The test proves an agent can't lie its way past governance: an agent with a $100 budget claiming a $1 estimate for a tool registered at $500/call gets blocked with 429.
Multi-Tenancy: Workspace Isolation
v0.5 introduced workspaces — isolated tenants with their own agents, tools, and cost events. Each workspace gets a unique ID and API key. Every database row carries a workspace_id FK column.
Schema migration uses PRAGMA table_info to add columns only when missing — SQLite doesn't support IF NOT EXISTS for ALTER TABLE.
Tests verify workspace isolation: two workspaces, agents in each, neither can see the other's data.
The Auto-Reset Pattern: Lazy Daily Budgets
Instead of a midnight cron job creating a thundering herd, agent-gov uses lazy evaluation: every proxy call checks if a reset is needed.
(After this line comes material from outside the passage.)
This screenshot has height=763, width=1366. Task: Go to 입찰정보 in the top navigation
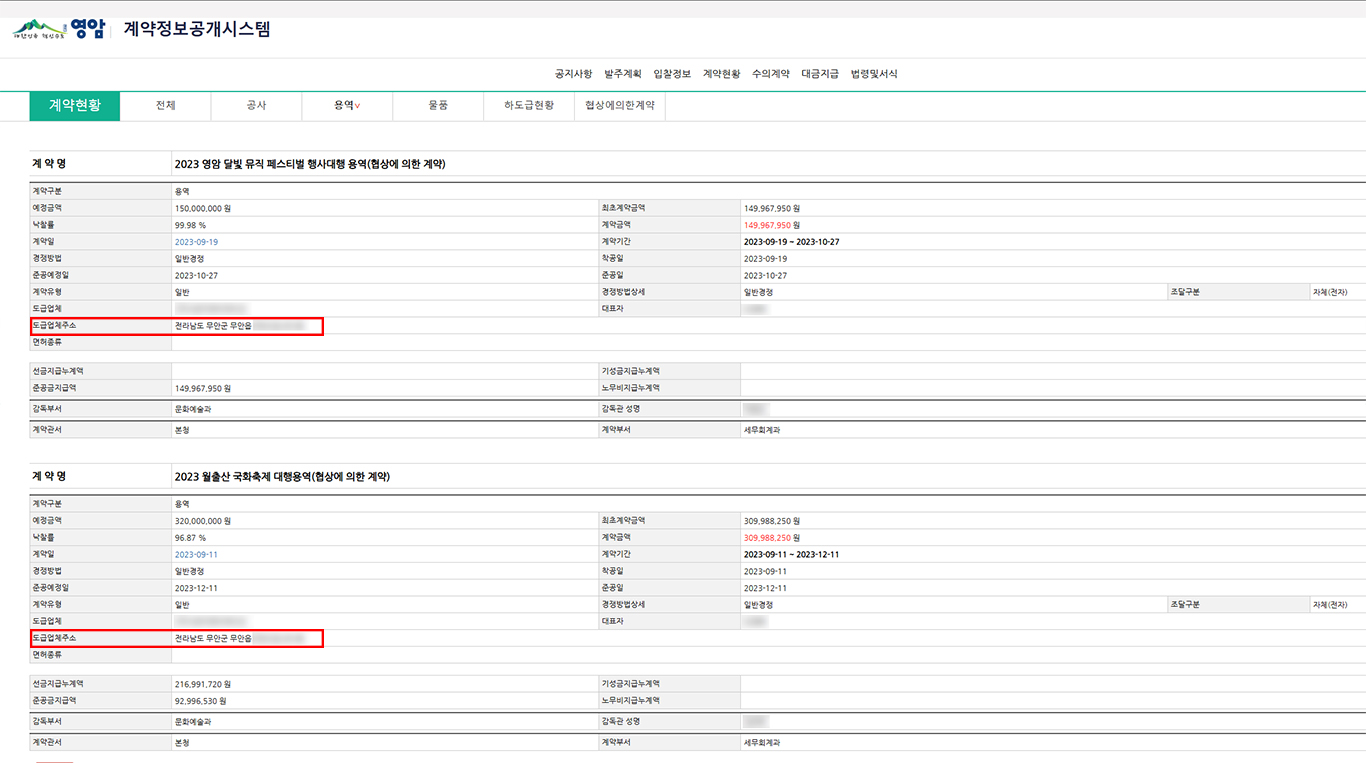point(671,74)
async def check_and_reset_budget(agent: dict) -> dict:
today = date.today().isoformat()
if agent["last_reset"] == today:
return agent
if agent["paused"]:
return agent
return await reset_daily_budget(agent["key_hash"])
An agent that makes no calls doesn't need a reset. The thundering herd becomes a gentle trickle.
What's Next
The next evolution: per-tool budget caps, webhook-based alerts, and a management API. But the foundation — a simple, testable, async governance proxy — is solid.
agent-gov is open source and MIT licensed. 45 tests. Zero database setup.